Never one to stare at a prized horse in the face, her determination and serious multitasking skills saw her leave Scanad Kenya Limited in 2010 to help set up One Fm radio station, including conceptualising its sound, format and hiring the staff. It is here that she also picked her other high-flying hobby, deejaying, after realising the station was understaffed and didn’t have a choice than to take on an additional position as a presenter.
“I had never deejayed in my life but I wanted my show to be unconventional. So I called some of my DJ friends and would practice on their sets before my show. After a short while and to my surprise, people started calling me to perform at their events,” she recalls. Following the requests, she honed her skill and has never looked back. She has earned a spot, arguably as one of Kenya’s most sought after and highly paid female deejays, and has played at international events in Burundi, Ghana, Nigeria and America.
Of course, with life in the limelight and party scene, there are bound to be assumptions and critics. Pierra, a teetotaler, says that many people are not aware that she is very spiritual.
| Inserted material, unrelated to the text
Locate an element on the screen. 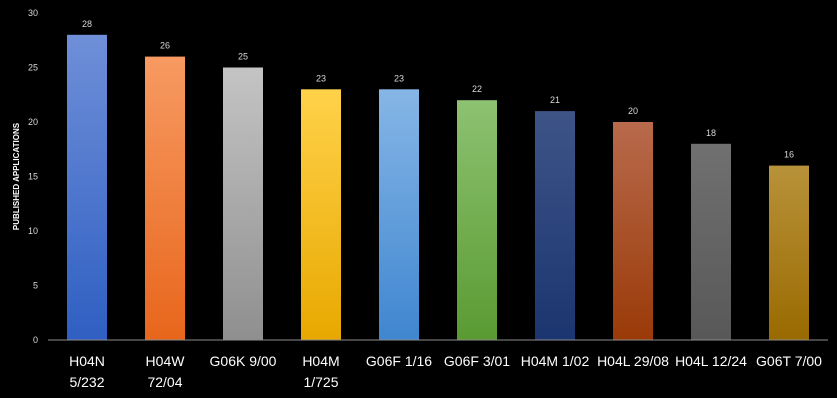  y-tick-label: 30 is located at coordinates (33, 13). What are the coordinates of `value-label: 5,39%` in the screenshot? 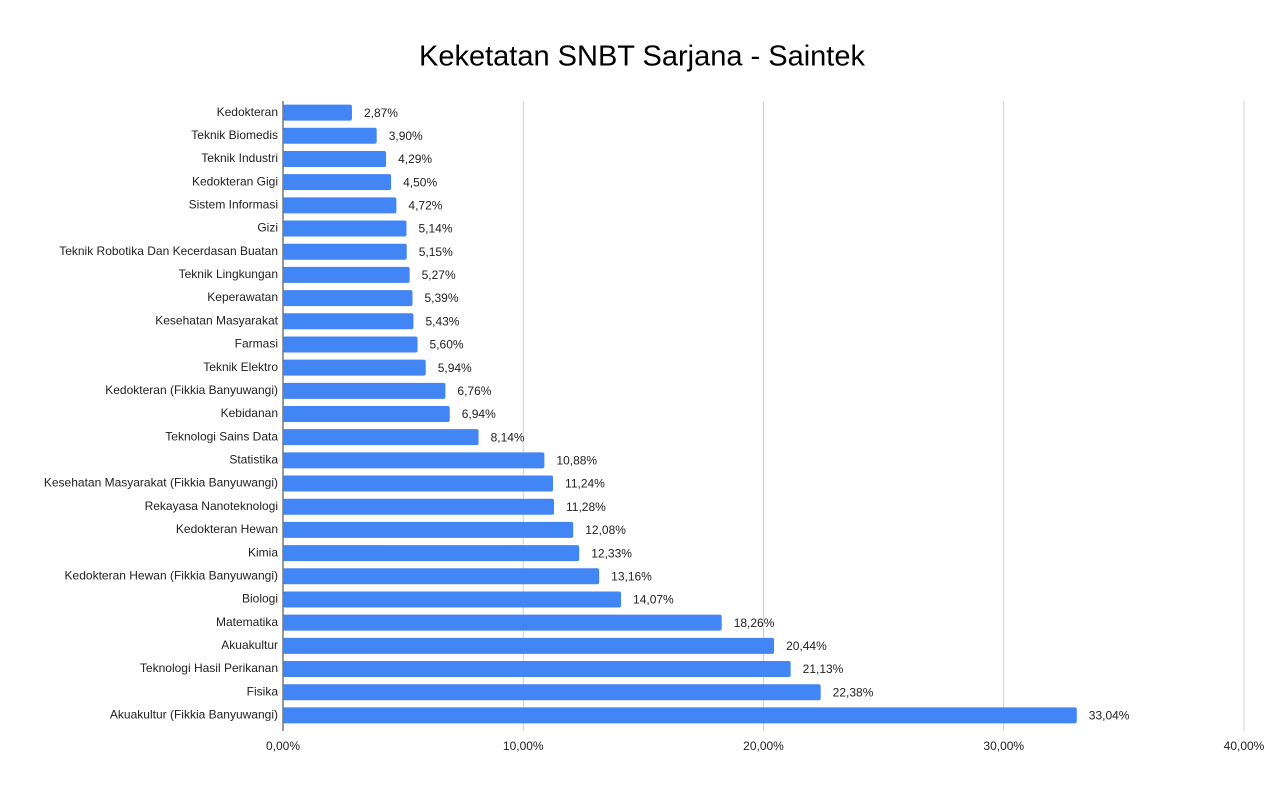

She meets a lot of people who cannot dissociate her from her dumb blonde character, Cindy, in Changes, while others assume she cannot perform at par with her male DJ counterparts. “I never take the assumptions personally. People are entitled to their opinion. In cases where people behave unprofessionally, I simply walk away,” she adds.
In 2012, she took up a brand assets manager position at Ogilvy Advertising, managing regional corporate giants such as Airtel and helping initiate projects such as the recently concluded Trace Stars that saw budding musicians battle it out for a recording contract with internationally acclaimed American R&B artist /producer Akon. Despite her busy schedule, she recently started her own production house and is scheduled to shoot her first movie in August. Preparations for the release of her first deejay track is also underway.
“I do not see why I should rest on my laurels when I am young and energetic. I want to contribute as much as I can to the entertainment industry,” she says. Her desire to contribute is not limited to the media. She has been involved in philanthropic activities including working in conjunction with the government as a road safety awareness ambassador. In keeping with her passion for children and young people, she does motivational talks in schools and someday hopes to achieve her life-long dream of starting a children’s home.
Speaking of children, family remains her top priority as she confesses that her siblings are her moral compass, giving her advise on various issues and never mincing their words when she strays. She also hopes to have a family of her own someday but admits that societal pressure that women should have a family by a certain age does not bother her one bit.
“I have always trusted God to bring my way the perfect opportunity at the perfect time and that goes for marriage and family as well. All in good time,” she concludes.
Currently Pierra is a TV Host. Congratulations from Parents Family.